March 31, 2015 12:10 PM
I drifted northward, avoiding large or divided highways as much as possible. Outside Anniston, I grabbed the first two lane road that caught my fancy and found myself in Ft. McClellan, an Army base closed in 1999. It’s a beautiful place, now home to a local college, apartments, and various government agencies. They’ve transitioned the change from military to civilian use admirably though, maintaining much of the look and feel you expect from a former Army base—well maintained older buildings surrounded by large swatches of open, green spaces.
I’ve been heading north over the last few days in order to meet up with another high school buddy of mine, Doug Coone. In school, Doug and Timmerman were my best friends. Timmerman was the stoic and studious type while Doug was the class clown (and I fell somewhere in between). Of the three of us, I always figured I’d marry first, then Doug, and probably never Timmerman. Turns out I had it exactly backwards.
After years of listening to my praising the wonders and beauty of Latin women, Timmerman finally took my advice and ended up marrying the very first one he went out with. Doug, on the other hand (and as a complete surprise to both myself and practically everyone who knew him) announced last year that he was gay, then promptly got married just as soon as Alabama ratified gay marriage. Who would have thought?
Anyway, that’s why I’ve been heading north, to meet up with Doug and his new husband, Dakota, tomorrow for lunch.
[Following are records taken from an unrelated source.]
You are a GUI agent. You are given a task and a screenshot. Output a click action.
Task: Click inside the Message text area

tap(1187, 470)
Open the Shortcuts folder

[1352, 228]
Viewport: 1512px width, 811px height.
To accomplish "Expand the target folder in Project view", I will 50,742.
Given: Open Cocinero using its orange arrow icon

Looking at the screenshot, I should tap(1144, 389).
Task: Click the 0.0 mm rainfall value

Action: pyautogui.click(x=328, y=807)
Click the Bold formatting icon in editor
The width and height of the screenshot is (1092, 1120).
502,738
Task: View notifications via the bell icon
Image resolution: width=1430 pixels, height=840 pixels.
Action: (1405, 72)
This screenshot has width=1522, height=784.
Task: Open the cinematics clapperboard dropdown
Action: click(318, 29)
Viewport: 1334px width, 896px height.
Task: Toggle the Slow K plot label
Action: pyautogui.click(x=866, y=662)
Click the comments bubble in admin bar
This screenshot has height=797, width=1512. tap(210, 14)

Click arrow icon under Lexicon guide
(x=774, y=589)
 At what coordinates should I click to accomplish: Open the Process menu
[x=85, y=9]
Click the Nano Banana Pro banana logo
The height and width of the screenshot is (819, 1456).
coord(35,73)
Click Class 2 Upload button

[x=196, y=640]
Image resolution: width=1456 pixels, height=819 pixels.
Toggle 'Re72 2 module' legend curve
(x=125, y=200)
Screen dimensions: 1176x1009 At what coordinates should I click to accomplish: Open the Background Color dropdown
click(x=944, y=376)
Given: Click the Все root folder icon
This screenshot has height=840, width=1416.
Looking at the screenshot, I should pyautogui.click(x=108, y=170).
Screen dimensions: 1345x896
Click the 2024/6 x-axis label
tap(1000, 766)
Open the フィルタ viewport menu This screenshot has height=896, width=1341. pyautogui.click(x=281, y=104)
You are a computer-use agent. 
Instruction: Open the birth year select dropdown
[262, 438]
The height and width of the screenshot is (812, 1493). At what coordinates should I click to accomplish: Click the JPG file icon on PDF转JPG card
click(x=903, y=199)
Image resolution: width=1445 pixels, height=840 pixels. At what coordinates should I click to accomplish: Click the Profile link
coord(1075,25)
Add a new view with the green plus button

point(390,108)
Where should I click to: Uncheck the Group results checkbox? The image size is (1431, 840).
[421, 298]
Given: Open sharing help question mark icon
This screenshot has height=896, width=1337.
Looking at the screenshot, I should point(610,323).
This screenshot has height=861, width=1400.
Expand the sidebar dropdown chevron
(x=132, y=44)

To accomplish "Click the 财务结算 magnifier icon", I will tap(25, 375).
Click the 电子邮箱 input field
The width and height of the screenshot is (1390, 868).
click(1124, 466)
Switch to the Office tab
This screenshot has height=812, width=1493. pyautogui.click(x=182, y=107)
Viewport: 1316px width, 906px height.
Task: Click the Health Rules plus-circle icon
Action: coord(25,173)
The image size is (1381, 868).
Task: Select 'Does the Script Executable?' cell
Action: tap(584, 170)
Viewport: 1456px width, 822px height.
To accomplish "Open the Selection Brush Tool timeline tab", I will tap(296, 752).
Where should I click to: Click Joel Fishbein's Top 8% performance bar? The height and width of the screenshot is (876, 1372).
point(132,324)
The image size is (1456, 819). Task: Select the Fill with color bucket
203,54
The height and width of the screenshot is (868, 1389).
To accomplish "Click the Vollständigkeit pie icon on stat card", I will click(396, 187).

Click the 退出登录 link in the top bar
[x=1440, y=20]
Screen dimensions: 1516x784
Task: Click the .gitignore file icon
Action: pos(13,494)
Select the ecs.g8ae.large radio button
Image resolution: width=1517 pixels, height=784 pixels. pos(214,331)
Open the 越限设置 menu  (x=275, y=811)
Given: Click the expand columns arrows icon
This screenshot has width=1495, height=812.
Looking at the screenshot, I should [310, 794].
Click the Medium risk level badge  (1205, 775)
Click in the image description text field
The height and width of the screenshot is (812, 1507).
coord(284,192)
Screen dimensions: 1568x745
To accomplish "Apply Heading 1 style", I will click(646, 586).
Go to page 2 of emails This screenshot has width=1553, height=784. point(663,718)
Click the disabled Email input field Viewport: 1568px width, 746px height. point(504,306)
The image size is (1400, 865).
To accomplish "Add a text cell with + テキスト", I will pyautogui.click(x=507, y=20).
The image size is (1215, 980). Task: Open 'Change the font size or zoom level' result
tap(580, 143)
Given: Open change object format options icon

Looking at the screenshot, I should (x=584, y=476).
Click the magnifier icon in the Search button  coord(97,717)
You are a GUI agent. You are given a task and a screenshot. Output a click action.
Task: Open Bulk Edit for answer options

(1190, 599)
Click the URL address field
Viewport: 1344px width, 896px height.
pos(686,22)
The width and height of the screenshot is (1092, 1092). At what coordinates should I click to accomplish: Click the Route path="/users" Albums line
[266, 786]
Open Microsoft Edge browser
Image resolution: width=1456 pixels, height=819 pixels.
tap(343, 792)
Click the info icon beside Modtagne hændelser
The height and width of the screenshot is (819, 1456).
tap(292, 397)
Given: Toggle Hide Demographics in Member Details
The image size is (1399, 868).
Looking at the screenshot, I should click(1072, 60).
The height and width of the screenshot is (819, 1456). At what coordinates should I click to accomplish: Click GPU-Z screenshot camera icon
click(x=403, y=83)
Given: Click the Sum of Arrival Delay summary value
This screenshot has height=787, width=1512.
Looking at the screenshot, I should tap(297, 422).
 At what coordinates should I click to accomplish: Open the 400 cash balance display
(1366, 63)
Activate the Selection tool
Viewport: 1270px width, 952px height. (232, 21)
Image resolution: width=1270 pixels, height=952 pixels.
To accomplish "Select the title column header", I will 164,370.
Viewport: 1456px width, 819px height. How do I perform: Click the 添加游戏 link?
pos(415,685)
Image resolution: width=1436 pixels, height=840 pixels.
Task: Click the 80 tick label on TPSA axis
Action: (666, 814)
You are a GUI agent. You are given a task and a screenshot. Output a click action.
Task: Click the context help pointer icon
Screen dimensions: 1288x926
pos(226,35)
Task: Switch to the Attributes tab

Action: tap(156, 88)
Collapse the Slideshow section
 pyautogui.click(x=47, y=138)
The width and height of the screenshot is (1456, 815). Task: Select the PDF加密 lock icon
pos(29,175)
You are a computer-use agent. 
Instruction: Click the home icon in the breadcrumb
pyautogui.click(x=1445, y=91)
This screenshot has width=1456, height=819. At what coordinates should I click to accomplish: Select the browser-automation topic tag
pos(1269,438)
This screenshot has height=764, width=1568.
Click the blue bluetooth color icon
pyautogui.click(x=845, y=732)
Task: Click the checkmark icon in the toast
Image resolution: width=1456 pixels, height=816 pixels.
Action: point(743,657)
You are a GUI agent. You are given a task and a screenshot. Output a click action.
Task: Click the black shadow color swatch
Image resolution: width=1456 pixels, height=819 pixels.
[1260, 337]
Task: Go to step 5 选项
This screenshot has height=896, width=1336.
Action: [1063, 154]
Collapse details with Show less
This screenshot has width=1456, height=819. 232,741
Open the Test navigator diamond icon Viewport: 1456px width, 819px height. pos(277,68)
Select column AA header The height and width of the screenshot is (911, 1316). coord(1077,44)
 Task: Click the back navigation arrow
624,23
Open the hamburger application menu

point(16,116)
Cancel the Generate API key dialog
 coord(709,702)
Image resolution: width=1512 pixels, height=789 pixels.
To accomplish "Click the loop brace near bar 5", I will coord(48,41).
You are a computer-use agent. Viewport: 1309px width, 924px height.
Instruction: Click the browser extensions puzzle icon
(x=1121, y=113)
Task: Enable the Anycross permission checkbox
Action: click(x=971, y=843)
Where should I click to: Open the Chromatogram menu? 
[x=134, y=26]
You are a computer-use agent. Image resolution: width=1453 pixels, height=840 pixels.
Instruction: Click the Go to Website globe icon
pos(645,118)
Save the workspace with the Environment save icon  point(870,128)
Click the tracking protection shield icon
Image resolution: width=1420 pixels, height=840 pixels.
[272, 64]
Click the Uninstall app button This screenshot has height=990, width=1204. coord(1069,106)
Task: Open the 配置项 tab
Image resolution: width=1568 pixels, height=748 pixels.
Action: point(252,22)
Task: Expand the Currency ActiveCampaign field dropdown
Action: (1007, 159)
Of course tomorrow’s April Fool’s Day—and Doug being the clown that he is—well, who knows what to expect?
Seeing as this will probably be the last entry of the Winter 2015 edition of A Mystic’s Journal, I’ll close on a note about human feelings…
No matter how much we would like to, we can’t control how we feel. We can control how we act on those feelings, but we can’t control the feelings themselves. To try to control our feelings is not only futile and unhealthy, but it is inauthentic.
It’s a shame (but understandable, particularly living in the heart of the Bible Belt) that Doug spent over 50 years “in the closet,” but I’m glad he’s out now—that he’s happy and gay and living openly as he’s always wished to.
That’s really the goal of the spiritual quest, isn’t it? To live true to who and what we are—to live fearlessly and authentically and in harmony with our core nature.